My Contraception Don’t Cost a Thing: Eliminating Co-Pays for Birth Control & Reproductive Healthcare Victory

Fabulous reproductive justice news!  Just a mere few weeks ago, I wrote about the possibility for free birth control and reproductive health services if the government passed the recommendations released last month by the National Academy of Sciences’ Institute of Medicine (IOM) under the Affordable Care Act passed last September.  Yesterday, the U.S. Department of Health and Human Services (HHS) declared groundbreaking new guidelines requiring insurance plans to now cover co-payments for birth control and preventative care.  Huzzah!

So what exactly does this mean?  Starting August 1, 2012 (although many women won’t see the changes go into effect until January 2013), women won’t have to pay out-of-pocket for co-payments or deductibles for covered reproductive health services under their private insurance plans; Medicare recipients will receive these services for free. The preventative services covered include:

  • Annual well-woman preventative care visits
  • Gestational diabetes screening for women 24 to 28 weeks pregnant, and those at high risk of developing gestational diabetes
  • HPV DNA testing for women aged 30 or older every 3 years to help reduce cervical cancer  
  • Annual STI counseling, and HIV screening and counseling
  • Contraception and contraceptive counseling, covering all FDA-approved contraception including emergency contraception (EC)
  • Breastfeeding support, supplies, and counseling for pregnant and postpartum women who will have access to lactation support and counseling from trained providers as well as equipment such as breast pumps
  • Domestic violence screening and counseling annually to increase the safety of abused women 

Preventative care is essential. Not only does it prove to be more cost-effective in the long run, it contributes to greater health overall. With these guidelines in place, women will be able to prevent and treat cervical cancer and STIs, have healthier babies, obtain contraception, and get support in domestic violence situations.  Many women often forgo their own medical needs, going without routine medical visits and birth control, due to cost. For women living paycheck to paycheck, who have to decide between paying for rent, groceries or diapers, or having to pay co-pays , even if only $5 or $10, can be a huge barrier to access contraception and reproductive care. According to HHS:

“Often because of cost, Americans used preventive services at about half the recommended rate. Yet chronic diseases – which are responsible for 7 of 10 deaths among Americans each year and account for 75% of the nation’s health spending – often are preventable…While women are more likely to need preventive health care services, they often have less ability to pay. On average they have lower incomes than men and a greater share of their income is consumed by out-of-pocket health costs.”

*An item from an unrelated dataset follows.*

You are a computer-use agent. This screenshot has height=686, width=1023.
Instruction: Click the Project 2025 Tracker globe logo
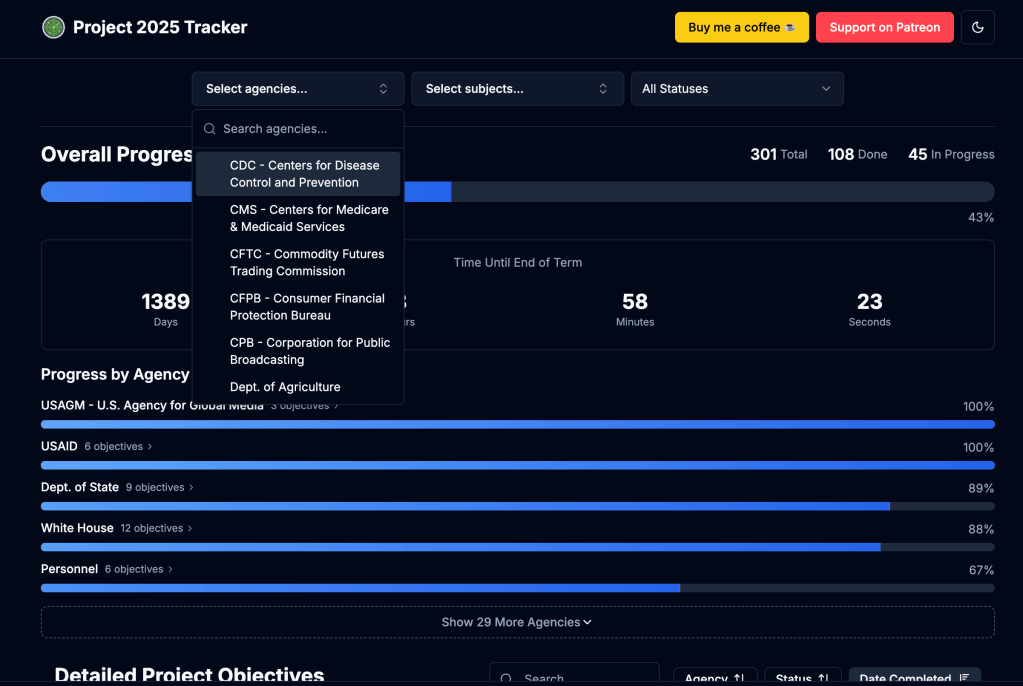pos(52,27)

Healthcare is a human right. Yet people with lower incomes and people of color “often have higher rates of disease, fewer treatment options, and reduced access to care.” These guidelines are intended to close these gap in health disparities.  The only problem is that there are still many women who don’t possess any health insurance at all.  According to HHS, “more than 17 million women (nearly one in five) age 18 to 64 are uninsured in the U.S.”  As someone who went without health insurance for years because I couldn’t afford it, I know how nerve-wracking it can be to not be able to receive the treatments and medications you need. Now we need to work on getting people affordable health insurance coverage.

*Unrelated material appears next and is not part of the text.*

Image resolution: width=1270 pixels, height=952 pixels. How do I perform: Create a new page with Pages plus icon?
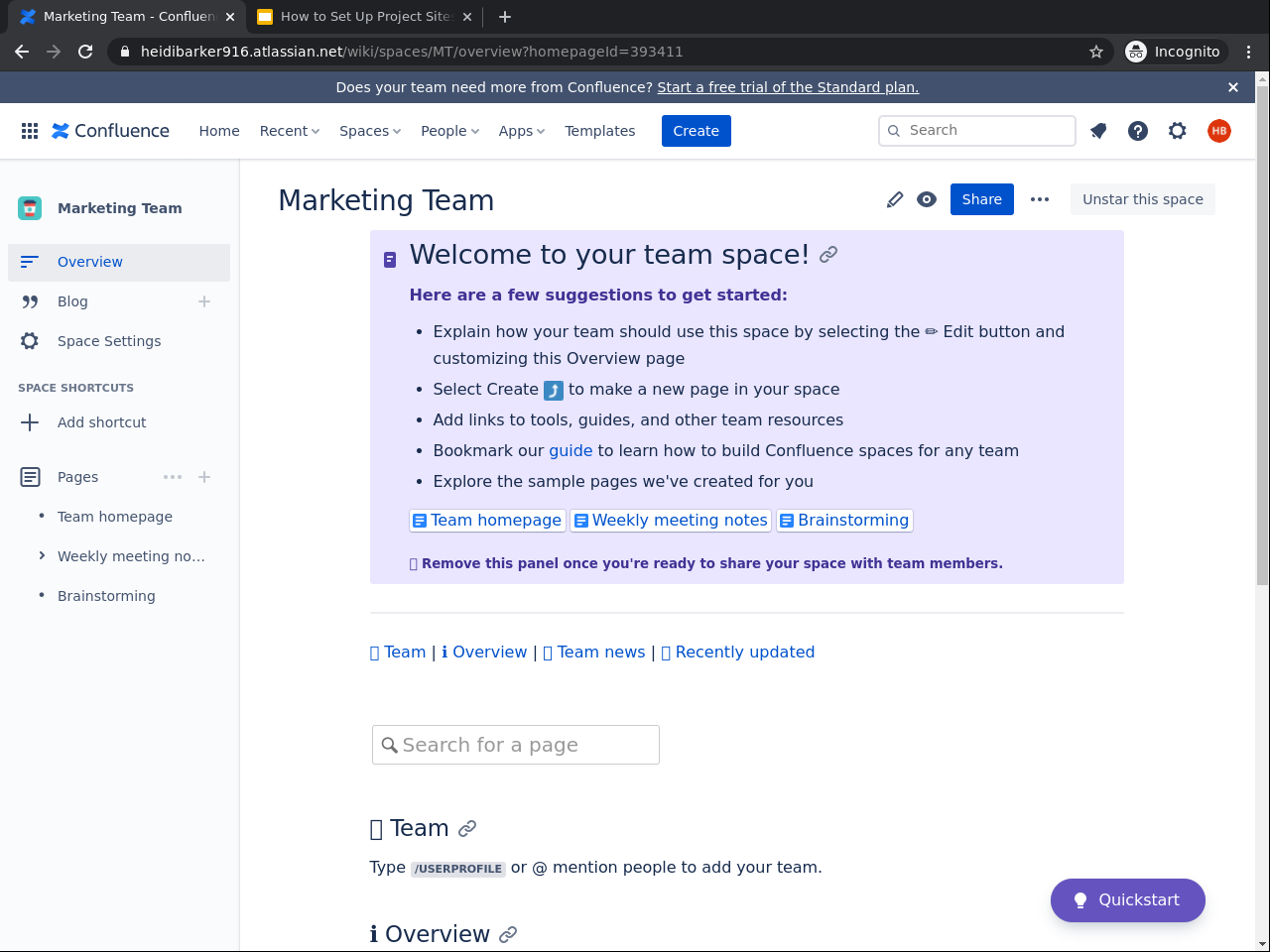(x=204, y=477)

Women have different healthcare needs than men which is why these guidelines focusing on women’s healthcare are so vital. Through my day job, where I coordinate a political training program for grad students at a university women’s center, I’ve had the tremendous opportunity to meet elected officials. During one such event, I heard the articulate and phenomenal Ambassador Carol Moseley Braun speak about her tenure as the first (and sadly only) African-American female elected to the U.S. Senate. She served on the Finance Committee, the first woman to do so.  She shared with us that during one budget debate, her colleagues intended on slashing healthcare, including funding for mammograms.  Ambassador Moseley Braun spoke up about the necessity for screenings, reminding the male senators that their female constituents wouldn’t appreciate their disregard.  Had she not been in the room, crucial funding for women’s health would have been cut.

Women need to be able to have control over their bodies, making their own decisions about their reproductive health.  Money shouldn’t be a factor in people acquiring the medical care they need. Yet far too often it is. While not a panacea, the passage of these guidelines is a ginormous step towards eliminating gendered health disparities. When people can control their reproduction, they lead healthier and happier lives. We need to continue to speak up, by voting and contacting our legislators, to ensure all people have equal access to quality affordable health care.